Microsoft Foundry is being used to move agents from experimentation into production, which means the question is no longer whether agents can be built, but whether their runtime behaviour can be governed safely. Zenity's framing is that inline control is the missing layer when agents can access enterprise data, chain tools, and execute actions inside business processes.
For security teams, the practical shift is from approving the build to controlling the moment of action. That affects agentic AI, NHI, PAM, and data governance at once, because the same runtime can expose secrets, cross trust boundaries, and trigger destructive operations if policy is only enforced before execution.
Key questions
Q: How should security teams govern AI agents that invoke tools in enterprise workflows?
A: Security teams should govern the runtime, not just the deployment. That means binding tool access, data sensitivity, and action approval to the agent's live context so the policy decision happens at the moment of execution. If the agent can choose, chain, and trigger actions, governance must inspect behaviour as it unfolds.
Q: Why do AI agents create a new identity governance problem for IAM teams?
A: AI agents create a new identity governance problem because they combine identity, action selection, and execution in one runtime. IAM controls built for users or service accounts assume the actor's intent is stable enough to review before or after the event. Agentic behaviour breaks that assumption by making the risk emerge mid-session.
Q: What breaks when prompt injection is not controlled in AI agent systems?
A: When prompt injection is not controlled, an attacker can redirect the agent's context, change tool use, and trigger unintended actions while the agent still appears trusted. The real failure is not just a bad output. It is the collapse of the boundary between acceptable input and authorised behaviour.
Q: Who is accountable when an AI agent exposes secrets or takes unauthorised actions?
A: Accountability sits with the organisation that deployed the agent and defined the controls around it, because the agent is acting inside an enterprise decision chain. The practical issue is whether the governance model assigned ownership to runtime behaviour, secret handling, and tool boundaries, or only to the model build and deployment steps.
Technical breakdown
Runtime enforcement at the agent control plane
Agent runtime security works by inspecting behaviour as the agent acts, not after the workflow ends. In practice, that means the control plane watches tool calls, data movement, and action chains in context, then blocks or constrains operations that violate policy. This is different from static application controls because the security decision depends on the live sequence of prompts, retrieved data, and selected tools. For enterprise agents, the important architectural shift is that authorization is no longer a one-time gate. It becomes a continuous decision loop tied to context, sensitivity, and intent signals.
Practical implication: place inline policy enforcement where the agent executes, not only where it is created or deployed.
Prompt injection, context poisoning, and agent hijacking
Prompt injection is not just a bad prompt, it is a runtime manipulation technique that pushes an agent away from its intended policy by altering the context it uses to decide. Context poisoning and memory manipulation extend that problem by contaminating the state the agent reuses across steps. Once that happens, the agent may follow malicious instructions while still appearing to operate normally.
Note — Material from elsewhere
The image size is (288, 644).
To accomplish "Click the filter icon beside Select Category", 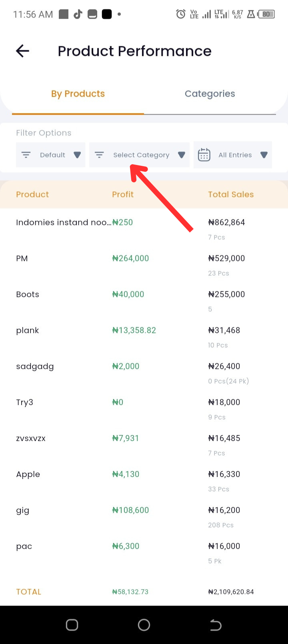I will (99, 155).
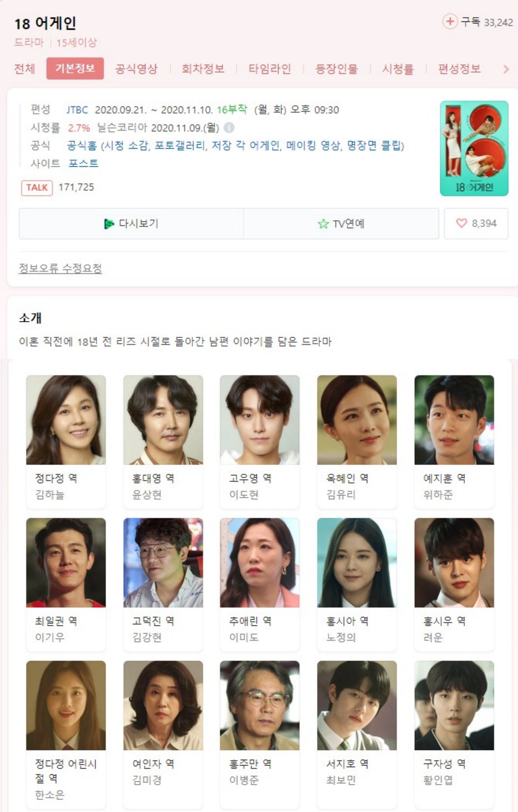
Task: Click the 포스트 link
Action: [x=83, y=163]
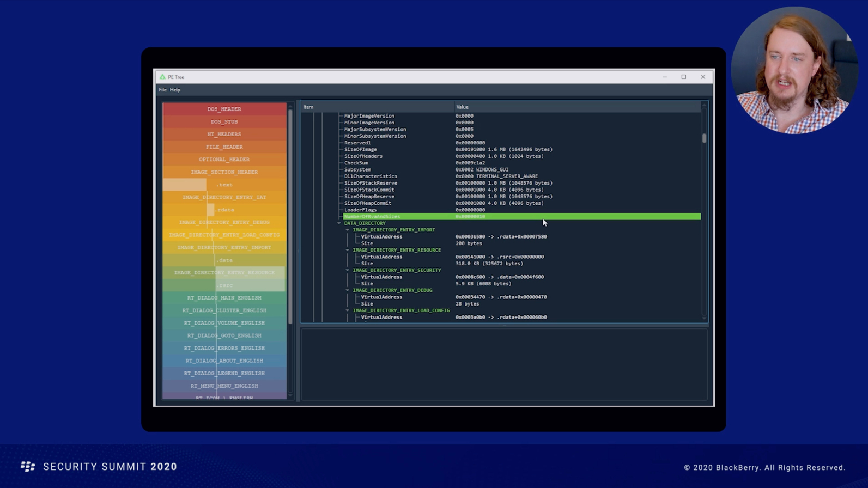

The technical risk is behavioral, not merely textual: the agent can be driven into unsafe tool use, destructive output, or unauthorized data exposure even if the original system prompt was sound.
Practical implication: inspect behavioural drift across action chains, not just prompt content at the input boundary.
Tool invocation and secret exposure in agent workflows
Agents become risky when they can invoke tools and carry credentials at the same time. Each tool call expands the blast radius because access to data, APIs, and secrets can be combined in ways the original workflow designer did not anticipate. That is why least privilege in agentic systems has to be evaluated dynamically, based on current context and action path, not only on preassigned permissions. If a secret is available to the agent, the security question is whether the current context still justifies that access, especially when untrusted data has already entered the session.
Practical implication: bind tool access and secret exposure to live context, and remove privileges when untrusted input enters the session.
Threat narrative
Attacker objective: The attacker wants to hijack an otherwise trusted AI agent so it leaks secrets, crosses boundaries, or performs destructive actions at runtime.
- Entry occurs when an attacker injects malicious prompts or poisoned context into an agent session that is already trusted to operate inside enterprise workflows.
- Credential access follows when the agent is tricked into invoking tools, revealing secrets, or reusing authentication material across connected systems.
- Escalation happens when the manipulated agent chains actions, crosses contexts, or performs destructive operations that were never intended by the original operator.
- Impact is achieved when the agent exfiltrates data, triggers unauthorised actions, or causes operational damage inside business systems.
Breaches seen in the wild
- Moltbook AI agent keys breach — Moltbook breach exposed 1.5M AI agent keys.
- AI LLM hijack breach — attackers used stolen AWS access keys to hijack Anthropic LLM models on Bedrock.
Read our 52 NHI Breaches Analysis report for a comprehensive view of breaches impacting Non-Human Identities including AI Agents.
NHI Mgmt Group analysis
Runtime agent security is now an identity problem, not just an application security problem. Once an AI agent can call tools, move data, and choose actions in real time, the trust boundary shifts from code to behaviour. That means governance has to follow the actor, not the application shell, because the real risk appears when identity and execution converge inside the same runtime. Practitioners should treat agent runtime as a governed identity surface, not a feature of the app stack.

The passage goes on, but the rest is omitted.